The answers Ryan reflects on were simple, binary ones — yes or no — when we all know that if the respondents are indeed experts in their field, each answer has to reflect numerous assumptions not specified in the question, and numerous caveats to black or white answers. The views of at least some of the participants in the survey cited by Ryan are, in fact, infinitely more nuanced than what is reflected in the division of yes and no responses to the survey. (I only say “at least some” because I don’t know the views of them all.)
A more useful template against which to measure the targetability of civilians and other protected persons such as clerics serving with armed forces is found in the ICRC’s description of the difference between direct participation in hostilities (triggers targetability) and indirect participation (does not trigger targetability). It is also a relatively well-established tenet of the law of armed conflict that in case of doubt about their activities, a person is presumed to be a civilian rather than a combatant: protected from the effects of hostilities rather than a target.

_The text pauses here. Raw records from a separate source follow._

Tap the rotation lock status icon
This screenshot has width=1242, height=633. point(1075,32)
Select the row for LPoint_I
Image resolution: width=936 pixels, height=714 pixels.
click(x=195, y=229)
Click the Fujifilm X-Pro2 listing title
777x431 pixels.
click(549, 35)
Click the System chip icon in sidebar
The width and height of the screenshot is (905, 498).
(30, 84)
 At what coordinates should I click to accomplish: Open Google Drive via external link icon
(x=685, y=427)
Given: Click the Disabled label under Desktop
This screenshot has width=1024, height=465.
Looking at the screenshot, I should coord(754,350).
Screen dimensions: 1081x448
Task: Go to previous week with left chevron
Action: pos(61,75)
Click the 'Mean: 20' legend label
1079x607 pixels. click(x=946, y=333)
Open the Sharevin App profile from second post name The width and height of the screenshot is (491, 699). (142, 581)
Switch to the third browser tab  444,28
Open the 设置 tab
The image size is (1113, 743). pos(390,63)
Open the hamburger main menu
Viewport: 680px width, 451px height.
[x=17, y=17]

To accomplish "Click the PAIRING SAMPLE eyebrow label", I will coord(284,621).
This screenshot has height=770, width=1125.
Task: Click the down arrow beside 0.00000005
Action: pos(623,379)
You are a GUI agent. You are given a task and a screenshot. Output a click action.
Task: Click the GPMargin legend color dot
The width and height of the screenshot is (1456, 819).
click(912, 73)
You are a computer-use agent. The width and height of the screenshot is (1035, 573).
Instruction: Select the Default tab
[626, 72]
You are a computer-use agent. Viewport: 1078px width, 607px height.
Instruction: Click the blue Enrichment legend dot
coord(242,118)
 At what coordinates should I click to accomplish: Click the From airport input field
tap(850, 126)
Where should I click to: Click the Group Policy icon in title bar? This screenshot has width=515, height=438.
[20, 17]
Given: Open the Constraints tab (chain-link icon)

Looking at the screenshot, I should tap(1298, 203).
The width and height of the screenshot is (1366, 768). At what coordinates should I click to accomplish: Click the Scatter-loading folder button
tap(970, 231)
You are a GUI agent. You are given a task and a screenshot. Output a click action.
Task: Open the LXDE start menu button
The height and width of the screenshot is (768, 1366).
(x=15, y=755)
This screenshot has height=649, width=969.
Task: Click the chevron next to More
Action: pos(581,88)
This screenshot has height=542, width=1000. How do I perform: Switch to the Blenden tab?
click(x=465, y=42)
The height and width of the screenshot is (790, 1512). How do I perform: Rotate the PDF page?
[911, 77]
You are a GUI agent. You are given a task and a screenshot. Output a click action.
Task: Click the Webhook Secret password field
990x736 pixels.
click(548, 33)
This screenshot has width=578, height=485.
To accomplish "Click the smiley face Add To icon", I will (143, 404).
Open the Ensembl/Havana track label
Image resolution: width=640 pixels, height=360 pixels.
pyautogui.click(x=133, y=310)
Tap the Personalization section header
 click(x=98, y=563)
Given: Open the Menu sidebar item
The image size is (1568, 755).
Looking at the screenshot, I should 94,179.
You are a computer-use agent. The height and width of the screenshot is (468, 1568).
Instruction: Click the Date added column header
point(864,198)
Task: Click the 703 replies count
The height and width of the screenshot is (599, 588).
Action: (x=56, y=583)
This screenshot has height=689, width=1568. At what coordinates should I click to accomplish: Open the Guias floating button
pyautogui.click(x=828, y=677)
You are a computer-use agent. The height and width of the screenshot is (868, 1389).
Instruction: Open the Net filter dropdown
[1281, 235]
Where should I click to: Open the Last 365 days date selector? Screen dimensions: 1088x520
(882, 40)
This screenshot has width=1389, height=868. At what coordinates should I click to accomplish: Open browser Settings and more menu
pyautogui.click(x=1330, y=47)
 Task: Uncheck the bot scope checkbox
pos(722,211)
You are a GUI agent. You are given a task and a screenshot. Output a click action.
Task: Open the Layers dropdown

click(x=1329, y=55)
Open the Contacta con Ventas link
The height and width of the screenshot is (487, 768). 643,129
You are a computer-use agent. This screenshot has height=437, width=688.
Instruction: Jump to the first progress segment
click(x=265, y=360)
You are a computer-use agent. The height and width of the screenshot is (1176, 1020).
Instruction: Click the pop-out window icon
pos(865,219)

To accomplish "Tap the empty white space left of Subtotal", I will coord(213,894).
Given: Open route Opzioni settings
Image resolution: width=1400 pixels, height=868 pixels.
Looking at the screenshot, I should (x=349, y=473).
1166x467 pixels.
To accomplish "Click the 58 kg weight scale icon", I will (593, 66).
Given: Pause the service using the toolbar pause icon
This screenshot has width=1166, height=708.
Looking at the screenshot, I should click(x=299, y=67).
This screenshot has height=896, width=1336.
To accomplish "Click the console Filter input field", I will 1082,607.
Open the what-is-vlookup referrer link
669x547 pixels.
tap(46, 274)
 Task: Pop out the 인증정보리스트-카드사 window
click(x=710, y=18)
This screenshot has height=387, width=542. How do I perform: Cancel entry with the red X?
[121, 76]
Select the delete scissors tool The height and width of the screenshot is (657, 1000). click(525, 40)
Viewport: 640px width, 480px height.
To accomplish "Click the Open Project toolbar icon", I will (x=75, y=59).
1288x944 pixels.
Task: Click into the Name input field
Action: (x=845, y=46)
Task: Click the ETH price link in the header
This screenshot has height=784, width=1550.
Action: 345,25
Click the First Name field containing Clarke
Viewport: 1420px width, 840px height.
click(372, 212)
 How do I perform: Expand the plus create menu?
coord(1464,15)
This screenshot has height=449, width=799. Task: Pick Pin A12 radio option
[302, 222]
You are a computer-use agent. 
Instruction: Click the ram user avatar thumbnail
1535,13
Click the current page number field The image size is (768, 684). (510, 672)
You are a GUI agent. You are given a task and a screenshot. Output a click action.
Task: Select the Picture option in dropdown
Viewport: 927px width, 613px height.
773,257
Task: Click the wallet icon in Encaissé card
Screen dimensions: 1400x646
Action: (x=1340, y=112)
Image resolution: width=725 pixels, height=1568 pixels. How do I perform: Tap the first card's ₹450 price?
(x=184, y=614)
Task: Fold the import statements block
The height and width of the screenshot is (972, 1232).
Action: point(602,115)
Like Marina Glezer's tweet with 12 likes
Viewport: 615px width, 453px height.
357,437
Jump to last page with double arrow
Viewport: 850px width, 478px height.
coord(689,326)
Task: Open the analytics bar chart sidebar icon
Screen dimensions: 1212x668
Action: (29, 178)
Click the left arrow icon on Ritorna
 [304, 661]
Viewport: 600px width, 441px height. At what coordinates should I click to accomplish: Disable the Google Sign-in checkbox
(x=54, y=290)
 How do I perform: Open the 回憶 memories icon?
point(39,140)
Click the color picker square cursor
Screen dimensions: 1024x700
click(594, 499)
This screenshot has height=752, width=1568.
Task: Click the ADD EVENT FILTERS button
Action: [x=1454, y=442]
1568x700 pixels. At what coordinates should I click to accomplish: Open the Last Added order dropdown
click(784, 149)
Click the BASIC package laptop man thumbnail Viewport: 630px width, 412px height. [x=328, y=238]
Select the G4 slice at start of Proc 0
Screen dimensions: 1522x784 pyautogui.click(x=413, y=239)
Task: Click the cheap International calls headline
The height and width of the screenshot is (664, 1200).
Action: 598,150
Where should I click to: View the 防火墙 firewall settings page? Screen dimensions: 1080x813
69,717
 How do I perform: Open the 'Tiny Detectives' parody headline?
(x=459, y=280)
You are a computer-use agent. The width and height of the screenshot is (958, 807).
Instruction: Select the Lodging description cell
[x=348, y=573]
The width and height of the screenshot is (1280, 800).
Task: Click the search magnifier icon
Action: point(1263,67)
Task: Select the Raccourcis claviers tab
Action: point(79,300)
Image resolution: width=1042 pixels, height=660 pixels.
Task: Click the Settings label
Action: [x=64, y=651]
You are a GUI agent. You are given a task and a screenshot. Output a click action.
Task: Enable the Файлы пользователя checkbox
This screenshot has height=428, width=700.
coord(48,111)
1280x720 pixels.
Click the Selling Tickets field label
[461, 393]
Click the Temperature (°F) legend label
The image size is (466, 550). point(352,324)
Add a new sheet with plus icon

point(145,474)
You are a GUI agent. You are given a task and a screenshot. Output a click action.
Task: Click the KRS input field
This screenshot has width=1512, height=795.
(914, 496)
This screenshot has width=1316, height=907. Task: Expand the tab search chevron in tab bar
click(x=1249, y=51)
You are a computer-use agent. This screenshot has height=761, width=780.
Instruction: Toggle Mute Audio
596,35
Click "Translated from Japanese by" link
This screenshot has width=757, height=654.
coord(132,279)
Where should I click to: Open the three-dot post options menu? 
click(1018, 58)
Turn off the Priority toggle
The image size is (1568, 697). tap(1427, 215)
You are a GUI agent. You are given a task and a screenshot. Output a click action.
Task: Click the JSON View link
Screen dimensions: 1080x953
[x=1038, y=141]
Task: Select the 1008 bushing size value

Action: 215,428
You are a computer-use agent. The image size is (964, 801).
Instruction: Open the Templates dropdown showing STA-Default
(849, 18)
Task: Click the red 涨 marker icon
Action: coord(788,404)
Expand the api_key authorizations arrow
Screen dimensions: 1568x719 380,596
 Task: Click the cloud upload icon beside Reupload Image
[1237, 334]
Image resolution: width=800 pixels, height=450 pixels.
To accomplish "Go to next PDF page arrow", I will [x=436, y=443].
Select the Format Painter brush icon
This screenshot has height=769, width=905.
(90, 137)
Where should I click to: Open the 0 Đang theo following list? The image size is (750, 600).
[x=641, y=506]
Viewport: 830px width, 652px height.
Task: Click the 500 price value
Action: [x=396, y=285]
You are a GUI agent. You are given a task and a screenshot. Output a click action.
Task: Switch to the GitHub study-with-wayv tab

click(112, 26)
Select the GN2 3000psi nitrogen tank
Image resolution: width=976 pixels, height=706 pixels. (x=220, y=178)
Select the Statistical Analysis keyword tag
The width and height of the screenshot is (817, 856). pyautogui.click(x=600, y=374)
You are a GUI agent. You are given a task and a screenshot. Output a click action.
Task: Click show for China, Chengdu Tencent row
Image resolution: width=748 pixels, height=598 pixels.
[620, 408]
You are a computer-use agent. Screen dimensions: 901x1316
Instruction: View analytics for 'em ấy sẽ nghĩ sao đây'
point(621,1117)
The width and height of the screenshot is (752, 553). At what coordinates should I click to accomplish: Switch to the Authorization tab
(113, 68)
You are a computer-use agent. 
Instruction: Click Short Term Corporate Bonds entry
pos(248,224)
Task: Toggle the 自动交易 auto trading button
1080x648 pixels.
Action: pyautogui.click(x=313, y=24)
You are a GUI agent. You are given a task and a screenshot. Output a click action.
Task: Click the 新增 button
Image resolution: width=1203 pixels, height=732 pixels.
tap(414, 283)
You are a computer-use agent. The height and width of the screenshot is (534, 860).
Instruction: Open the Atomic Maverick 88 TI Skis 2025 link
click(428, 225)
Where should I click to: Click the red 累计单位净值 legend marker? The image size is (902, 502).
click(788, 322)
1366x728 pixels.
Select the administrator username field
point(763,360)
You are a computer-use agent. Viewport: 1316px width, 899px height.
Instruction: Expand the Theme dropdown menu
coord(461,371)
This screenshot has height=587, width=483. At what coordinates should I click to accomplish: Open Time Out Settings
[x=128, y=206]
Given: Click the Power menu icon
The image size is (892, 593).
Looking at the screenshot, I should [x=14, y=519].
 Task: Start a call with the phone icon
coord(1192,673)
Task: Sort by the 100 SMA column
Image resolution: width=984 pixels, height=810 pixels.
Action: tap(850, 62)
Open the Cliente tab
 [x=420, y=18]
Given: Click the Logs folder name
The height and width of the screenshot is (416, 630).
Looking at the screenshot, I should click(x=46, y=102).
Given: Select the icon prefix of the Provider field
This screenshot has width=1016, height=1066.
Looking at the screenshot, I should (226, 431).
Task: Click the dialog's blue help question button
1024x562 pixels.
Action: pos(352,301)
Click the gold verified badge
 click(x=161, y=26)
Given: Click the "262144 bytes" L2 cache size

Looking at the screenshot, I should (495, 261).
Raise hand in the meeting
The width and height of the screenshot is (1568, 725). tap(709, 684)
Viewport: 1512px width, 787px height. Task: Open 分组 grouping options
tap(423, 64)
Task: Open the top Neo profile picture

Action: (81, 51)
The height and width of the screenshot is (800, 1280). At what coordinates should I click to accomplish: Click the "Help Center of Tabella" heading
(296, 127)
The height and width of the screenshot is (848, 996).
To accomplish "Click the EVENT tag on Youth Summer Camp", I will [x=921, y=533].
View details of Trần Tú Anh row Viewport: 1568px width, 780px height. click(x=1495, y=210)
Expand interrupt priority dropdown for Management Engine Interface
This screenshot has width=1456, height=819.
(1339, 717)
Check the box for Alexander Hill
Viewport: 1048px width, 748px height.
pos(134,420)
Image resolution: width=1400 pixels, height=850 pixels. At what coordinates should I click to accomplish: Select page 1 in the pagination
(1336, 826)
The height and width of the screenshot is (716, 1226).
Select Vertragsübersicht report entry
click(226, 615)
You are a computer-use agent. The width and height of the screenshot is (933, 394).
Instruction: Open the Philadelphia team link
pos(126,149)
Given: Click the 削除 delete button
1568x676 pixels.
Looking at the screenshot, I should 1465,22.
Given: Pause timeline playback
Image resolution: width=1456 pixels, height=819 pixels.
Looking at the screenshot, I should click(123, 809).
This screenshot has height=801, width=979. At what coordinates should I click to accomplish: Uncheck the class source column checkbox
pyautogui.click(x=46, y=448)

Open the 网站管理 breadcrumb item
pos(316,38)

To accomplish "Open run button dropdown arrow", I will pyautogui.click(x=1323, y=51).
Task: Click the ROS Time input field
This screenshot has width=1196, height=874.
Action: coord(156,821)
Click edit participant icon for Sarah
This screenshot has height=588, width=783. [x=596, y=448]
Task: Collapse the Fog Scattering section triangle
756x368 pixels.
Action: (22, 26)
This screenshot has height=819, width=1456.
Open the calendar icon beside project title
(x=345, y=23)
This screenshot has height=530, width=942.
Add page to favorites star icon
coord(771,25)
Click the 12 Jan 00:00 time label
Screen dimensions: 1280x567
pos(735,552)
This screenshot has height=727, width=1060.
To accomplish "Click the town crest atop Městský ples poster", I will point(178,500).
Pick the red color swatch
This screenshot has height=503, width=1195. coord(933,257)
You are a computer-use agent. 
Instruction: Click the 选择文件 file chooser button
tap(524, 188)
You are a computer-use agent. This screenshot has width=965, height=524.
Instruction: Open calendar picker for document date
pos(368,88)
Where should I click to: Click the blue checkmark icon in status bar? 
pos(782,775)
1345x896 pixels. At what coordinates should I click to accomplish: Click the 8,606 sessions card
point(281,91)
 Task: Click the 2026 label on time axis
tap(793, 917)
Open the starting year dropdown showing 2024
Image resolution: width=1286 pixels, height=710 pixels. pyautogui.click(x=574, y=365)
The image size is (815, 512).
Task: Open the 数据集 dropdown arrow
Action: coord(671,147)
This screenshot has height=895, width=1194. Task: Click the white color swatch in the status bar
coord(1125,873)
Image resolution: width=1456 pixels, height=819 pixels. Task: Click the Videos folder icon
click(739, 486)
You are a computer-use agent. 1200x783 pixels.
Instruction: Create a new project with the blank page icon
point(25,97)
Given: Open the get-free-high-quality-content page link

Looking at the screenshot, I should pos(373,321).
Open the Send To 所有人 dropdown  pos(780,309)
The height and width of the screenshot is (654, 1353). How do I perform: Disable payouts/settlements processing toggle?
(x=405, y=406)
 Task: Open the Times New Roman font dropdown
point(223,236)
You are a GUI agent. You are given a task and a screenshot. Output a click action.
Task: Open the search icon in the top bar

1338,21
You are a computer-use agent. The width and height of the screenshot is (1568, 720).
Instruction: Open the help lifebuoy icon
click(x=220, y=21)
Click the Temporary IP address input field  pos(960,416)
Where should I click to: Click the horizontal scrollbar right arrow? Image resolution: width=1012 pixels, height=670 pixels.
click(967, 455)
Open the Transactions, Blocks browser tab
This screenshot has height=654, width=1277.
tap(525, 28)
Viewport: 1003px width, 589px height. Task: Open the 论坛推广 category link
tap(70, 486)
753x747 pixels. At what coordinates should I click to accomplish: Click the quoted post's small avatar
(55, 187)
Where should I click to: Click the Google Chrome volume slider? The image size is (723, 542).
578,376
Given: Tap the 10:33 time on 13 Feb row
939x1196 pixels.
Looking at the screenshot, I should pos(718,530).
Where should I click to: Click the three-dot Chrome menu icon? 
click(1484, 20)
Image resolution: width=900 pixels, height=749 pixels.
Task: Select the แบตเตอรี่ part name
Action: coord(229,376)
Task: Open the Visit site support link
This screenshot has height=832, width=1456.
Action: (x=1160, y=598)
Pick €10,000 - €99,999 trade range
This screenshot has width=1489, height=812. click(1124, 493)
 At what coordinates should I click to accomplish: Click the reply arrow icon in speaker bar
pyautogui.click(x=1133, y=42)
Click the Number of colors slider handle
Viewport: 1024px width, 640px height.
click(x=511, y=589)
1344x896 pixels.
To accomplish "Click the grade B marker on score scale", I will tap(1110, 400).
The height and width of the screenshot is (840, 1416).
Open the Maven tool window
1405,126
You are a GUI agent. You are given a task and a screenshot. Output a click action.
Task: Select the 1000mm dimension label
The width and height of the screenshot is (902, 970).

Whether Ibrahim al-Rubaysan merited killing is a complex question involving consideration of several layers of international law, the most important being human rights law and the law of armed conflict. Even assuming the application of the law of armed conflict, I don’t know the answer to this ultimate question because like Ryan, I don’t know the facts. Therefore, I agree with Ryan’s conclusion that greater transparency is called for. But I can say with certainty that well-established legal rules exist, and though there is room for debate about how they apply, that debate occurs on significantly narrower turf than what is suggested by the overly simplistic answers attributed to a few people in response to hopelessly imprecise questions.
Editor’s note: This post has been updated to more accurately reflect the relationship between AQAP and core al-Qaeda.